Je lis sur http://www.meessen.net/AMeessen/Gileppe/

"Le 10 février, M. Vanbrabant m'envoya une lettre, où il me remerciait de mes « réactions » à sa lettre du 17 décembre et « du temps que j'avais consacré à ce cas ». "

Plus je réfléchis à ce qu'écrit A. Meessen, plus je suis convaincu de sa sincérité et de la validité de sa démarche, et plus je suis convaincu de la pusillanimité de ses contradicteurs.

En l'occurrence, ce qui m'a fait bondir ici, c'est cette mention « du temps que j'avais consacré à ce cas ».
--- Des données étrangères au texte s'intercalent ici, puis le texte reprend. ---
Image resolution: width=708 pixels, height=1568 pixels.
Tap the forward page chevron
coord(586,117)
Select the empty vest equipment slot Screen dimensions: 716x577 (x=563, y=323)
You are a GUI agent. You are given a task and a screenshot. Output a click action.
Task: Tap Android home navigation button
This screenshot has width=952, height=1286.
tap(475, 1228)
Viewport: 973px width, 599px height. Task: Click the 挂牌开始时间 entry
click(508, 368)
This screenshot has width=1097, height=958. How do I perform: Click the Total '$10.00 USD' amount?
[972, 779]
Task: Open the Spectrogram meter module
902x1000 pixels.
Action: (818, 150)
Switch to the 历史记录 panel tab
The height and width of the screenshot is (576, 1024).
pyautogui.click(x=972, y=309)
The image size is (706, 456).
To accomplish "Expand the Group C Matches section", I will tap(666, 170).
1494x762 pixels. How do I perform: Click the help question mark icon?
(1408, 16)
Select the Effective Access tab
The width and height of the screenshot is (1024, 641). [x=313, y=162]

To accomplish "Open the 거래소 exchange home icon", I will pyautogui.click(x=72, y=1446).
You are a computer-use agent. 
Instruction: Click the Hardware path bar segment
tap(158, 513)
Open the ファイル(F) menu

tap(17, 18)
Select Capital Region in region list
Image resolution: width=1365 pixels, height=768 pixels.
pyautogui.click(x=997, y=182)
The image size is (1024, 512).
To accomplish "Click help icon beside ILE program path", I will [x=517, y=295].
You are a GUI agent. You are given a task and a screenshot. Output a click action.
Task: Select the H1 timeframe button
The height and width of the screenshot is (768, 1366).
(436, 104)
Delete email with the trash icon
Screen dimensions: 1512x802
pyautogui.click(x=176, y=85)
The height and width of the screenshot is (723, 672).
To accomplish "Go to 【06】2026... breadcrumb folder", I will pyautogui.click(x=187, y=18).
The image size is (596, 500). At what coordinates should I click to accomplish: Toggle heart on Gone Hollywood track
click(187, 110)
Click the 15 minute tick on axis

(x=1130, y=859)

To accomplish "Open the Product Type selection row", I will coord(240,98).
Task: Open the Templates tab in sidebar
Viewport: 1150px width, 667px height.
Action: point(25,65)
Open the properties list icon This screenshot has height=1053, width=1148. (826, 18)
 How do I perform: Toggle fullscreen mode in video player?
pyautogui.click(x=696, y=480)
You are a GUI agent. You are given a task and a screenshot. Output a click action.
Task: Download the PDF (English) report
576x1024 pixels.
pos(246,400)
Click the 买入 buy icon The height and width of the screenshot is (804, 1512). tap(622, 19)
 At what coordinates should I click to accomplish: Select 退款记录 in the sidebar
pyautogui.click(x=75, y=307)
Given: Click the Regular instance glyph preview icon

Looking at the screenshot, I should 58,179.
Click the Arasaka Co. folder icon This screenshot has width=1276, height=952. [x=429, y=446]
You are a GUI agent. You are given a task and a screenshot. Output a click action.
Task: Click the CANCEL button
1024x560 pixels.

Cela me parle, ô combien! En effet, je suis quelqu'un qui prend en compte avec le plus de soin possible les critiques. J'y réfléchis, réellement, même quand la critique semble des plus insensées, je prends mon temps et j'y donne une réponse complète, détaillé, avec beaucoup de soin. En prenant beaucoup de mon temps. Cela me paraît simplement normal.

Et quelle est alors la réaction de mon "adversaire" dans la controverse à la lecture de ma réponse?

Et bien, presque systématiquement, il y a cette même allusion au "temps" pris. Il y a si souvent cette sorte de désolation, comme si mon contradicteur _regrettait_ que j'ai consacré du temps à
son propos. Il y a cette insinuation sous-jacente, si souvent, celle que je n'aurais rien de mieux à faire. Et ce fantasme, celui que les gens "normaux" ont une "vraie vie" que je n'aurais pas...
J'en ai eu tellement d'exemples, de cette réaction pusillanime...

Décidément, plus je lis le propos du professeur Meessen sur cette affaire du 29 novembre 1989, plus je comprends "ce qui se passe ici"... et plus je le comprends, lui.